Why Self Worth is so Important After a Breakup
Many times when a relationship comes to an end, one or both people adopt an attitude of failure and low self-esteem. They base their self worth on the success or failure of the relationship.
|Moving On from a Broken Heart|
This is extremely damaging in terms of your emotional state of mind. Never should a person determine their own self worth by measuring themselves against another person.
By learning to love yourself unconditionally, you will be able to survive a devastating breakup or anything else life throws at you.
Starting the Healing Process by Moving On
While there's no way to magically and instantly stop the hurt and pain of a lost love, there are indeed several ways to heal yourself. Focus on changing the things you can, and let go of what you cannot.
- Stop all communication with your ex (unless you have kids). Refrain from calling, texting, and following them. Harassing them and trying to maintain contact keeps you bound to the pain.
- It's over, done, finished - it's history. Stop beating yourself up over whose fault it was, what you could have done better, and generally blaming yourself.
Forgive the other person and yourself to find happiness again. The better you feel about yourself, the easier it will be to move on.
- Get out there and start mingling with other people. Remember when you used to have fun? And when you do start dating again, never talk about your ex and the details of your relationship and/or breakup.

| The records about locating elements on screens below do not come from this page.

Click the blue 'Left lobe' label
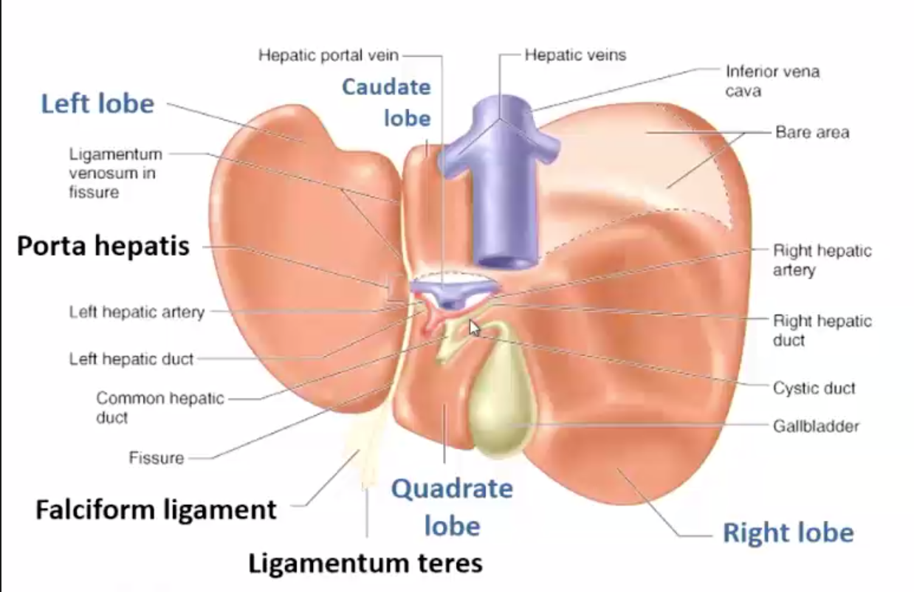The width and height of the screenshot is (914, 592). tap(97, 103)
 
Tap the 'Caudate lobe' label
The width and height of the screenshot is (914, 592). tap(386, 102)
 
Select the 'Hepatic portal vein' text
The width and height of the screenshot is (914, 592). tap(328, 55)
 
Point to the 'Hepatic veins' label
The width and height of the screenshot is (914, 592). tap(575, 55)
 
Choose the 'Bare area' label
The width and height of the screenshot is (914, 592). tap(812, 133)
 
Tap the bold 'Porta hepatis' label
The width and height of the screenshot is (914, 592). tap(103, 247)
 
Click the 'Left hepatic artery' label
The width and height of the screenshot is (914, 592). tap(137, 312)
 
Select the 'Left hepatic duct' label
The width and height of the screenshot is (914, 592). tap(131, 359)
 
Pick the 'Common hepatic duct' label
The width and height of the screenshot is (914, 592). tap(159, 407)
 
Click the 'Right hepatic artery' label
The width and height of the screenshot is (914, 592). tap(822, 260)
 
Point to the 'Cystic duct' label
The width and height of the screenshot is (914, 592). tap(814, 388)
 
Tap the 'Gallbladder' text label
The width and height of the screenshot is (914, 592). tap(816, 426)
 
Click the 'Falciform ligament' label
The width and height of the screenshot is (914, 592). tap(157, 509)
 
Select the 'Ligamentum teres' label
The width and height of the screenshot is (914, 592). tap(365, 563)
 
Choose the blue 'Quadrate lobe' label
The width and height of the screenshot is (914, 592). tap(452, 507)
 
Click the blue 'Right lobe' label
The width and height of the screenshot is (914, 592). tap(788, 532)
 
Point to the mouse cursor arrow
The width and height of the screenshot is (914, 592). tap(473, 327)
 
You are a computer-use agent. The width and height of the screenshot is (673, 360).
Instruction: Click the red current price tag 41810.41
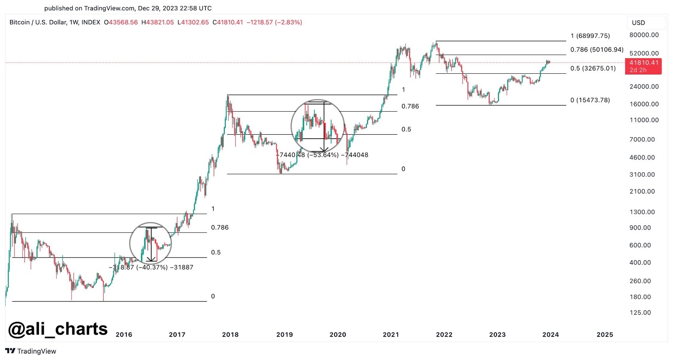click(x=643, y=66)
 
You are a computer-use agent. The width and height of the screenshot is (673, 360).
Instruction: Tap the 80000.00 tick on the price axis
click(x=644, y=35)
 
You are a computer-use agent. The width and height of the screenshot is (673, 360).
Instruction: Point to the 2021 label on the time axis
click(x=391, y=334)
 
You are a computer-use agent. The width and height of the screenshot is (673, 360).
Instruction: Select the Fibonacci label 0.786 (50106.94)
click(x=596, y=49)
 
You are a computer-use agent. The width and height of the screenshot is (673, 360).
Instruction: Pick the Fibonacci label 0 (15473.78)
click(x=590, y=100)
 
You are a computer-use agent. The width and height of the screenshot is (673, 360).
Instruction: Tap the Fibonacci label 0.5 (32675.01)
click(x=593, y=68)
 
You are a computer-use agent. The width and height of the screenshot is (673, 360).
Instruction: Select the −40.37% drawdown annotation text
click(x=151, y=267)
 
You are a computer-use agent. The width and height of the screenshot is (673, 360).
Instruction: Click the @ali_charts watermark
click(x=58, y=329)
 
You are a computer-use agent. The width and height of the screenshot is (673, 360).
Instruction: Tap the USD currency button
click(x=638, y=23)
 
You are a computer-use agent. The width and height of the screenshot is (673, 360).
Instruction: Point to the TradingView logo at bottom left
click(x=31, y=351)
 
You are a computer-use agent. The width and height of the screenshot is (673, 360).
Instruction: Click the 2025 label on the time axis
click(x=604, y=334)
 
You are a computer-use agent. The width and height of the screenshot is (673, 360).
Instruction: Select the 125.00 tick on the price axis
click(x=640, y=313)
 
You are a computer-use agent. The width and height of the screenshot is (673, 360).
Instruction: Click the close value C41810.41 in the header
click(x=227, y=22)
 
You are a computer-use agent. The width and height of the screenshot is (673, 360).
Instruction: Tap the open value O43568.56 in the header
click(x=121, y=22)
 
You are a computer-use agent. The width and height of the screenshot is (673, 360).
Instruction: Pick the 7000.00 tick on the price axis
click(x=642, y=139)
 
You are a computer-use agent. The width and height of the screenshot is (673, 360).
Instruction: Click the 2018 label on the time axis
click(x=230, y=334)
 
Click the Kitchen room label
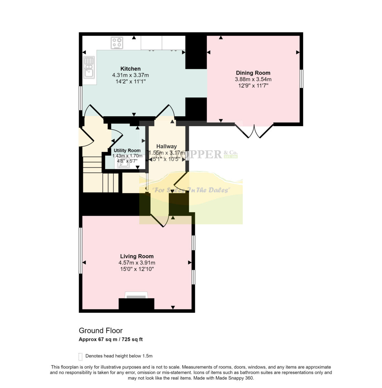130,69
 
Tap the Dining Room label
253,73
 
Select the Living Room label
137,256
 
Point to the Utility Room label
127,150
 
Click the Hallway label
166,146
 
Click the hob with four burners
117,43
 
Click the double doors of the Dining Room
254,131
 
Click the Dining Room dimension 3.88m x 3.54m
253,79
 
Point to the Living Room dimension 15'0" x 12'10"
137,269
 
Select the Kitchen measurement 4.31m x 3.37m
130,75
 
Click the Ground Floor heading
101,330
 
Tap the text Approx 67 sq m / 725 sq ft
111,339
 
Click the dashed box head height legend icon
81,356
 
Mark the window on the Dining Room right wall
301,79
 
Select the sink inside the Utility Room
124,164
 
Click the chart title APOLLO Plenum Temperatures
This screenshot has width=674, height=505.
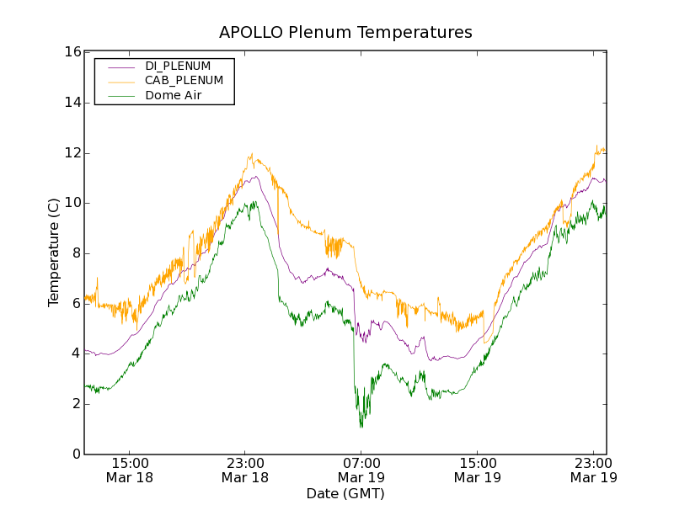point(345,33)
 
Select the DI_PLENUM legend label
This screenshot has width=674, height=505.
point(178,66)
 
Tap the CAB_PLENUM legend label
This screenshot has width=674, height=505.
point(184,81)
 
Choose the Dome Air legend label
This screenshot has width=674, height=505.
point(174,96)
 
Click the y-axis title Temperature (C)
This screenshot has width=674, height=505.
point(54,252)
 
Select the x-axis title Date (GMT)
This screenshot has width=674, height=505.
point(345,493)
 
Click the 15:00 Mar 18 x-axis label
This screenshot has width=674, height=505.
point(129,470)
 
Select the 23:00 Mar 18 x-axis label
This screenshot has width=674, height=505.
point(245,470)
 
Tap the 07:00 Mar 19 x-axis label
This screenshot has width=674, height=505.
point(361,470)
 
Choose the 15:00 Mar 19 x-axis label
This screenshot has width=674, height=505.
point(477,470)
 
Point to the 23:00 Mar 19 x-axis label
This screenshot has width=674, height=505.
point(593,470)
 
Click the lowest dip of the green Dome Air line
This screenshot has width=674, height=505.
point(361,427)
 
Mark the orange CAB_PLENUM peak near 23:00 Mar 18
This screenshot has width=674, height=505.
point(251,154)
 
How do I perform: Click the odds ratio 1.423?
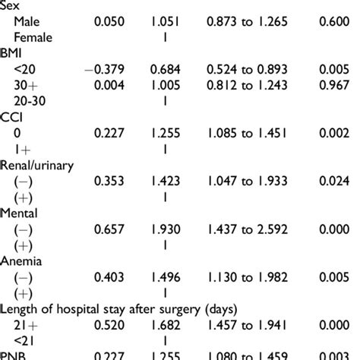pyautogui.click(x=166, y=182)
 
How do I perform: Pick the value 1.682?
pyautogui.click(x=166, y=327)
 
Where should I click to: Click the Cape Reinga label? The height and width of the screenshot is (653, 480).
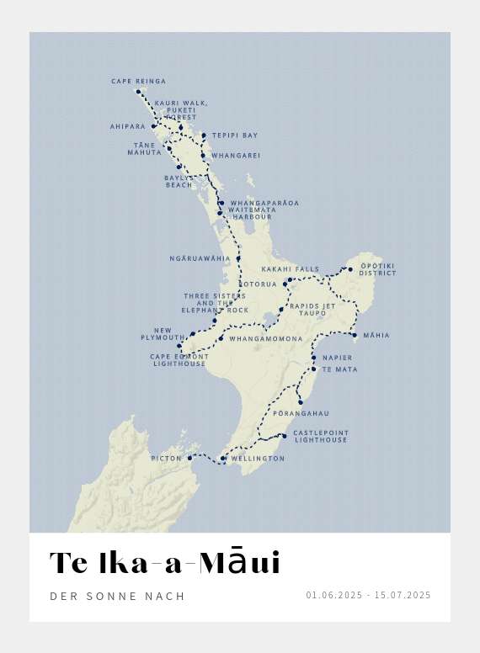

You're out on a date. This could be the start of a wonderful new relationship. Why are you dredging up the past? Leave your cares behind - this is a new day.
Healing Takes Time
Give yourself enough time to heal your broken heart. Being happy with who you are will allow you to feel joy with someone new.
Moving on can be painful, but the good news is you will discover who you are in the process and eventually find someone even better. Hang on. You're worth it.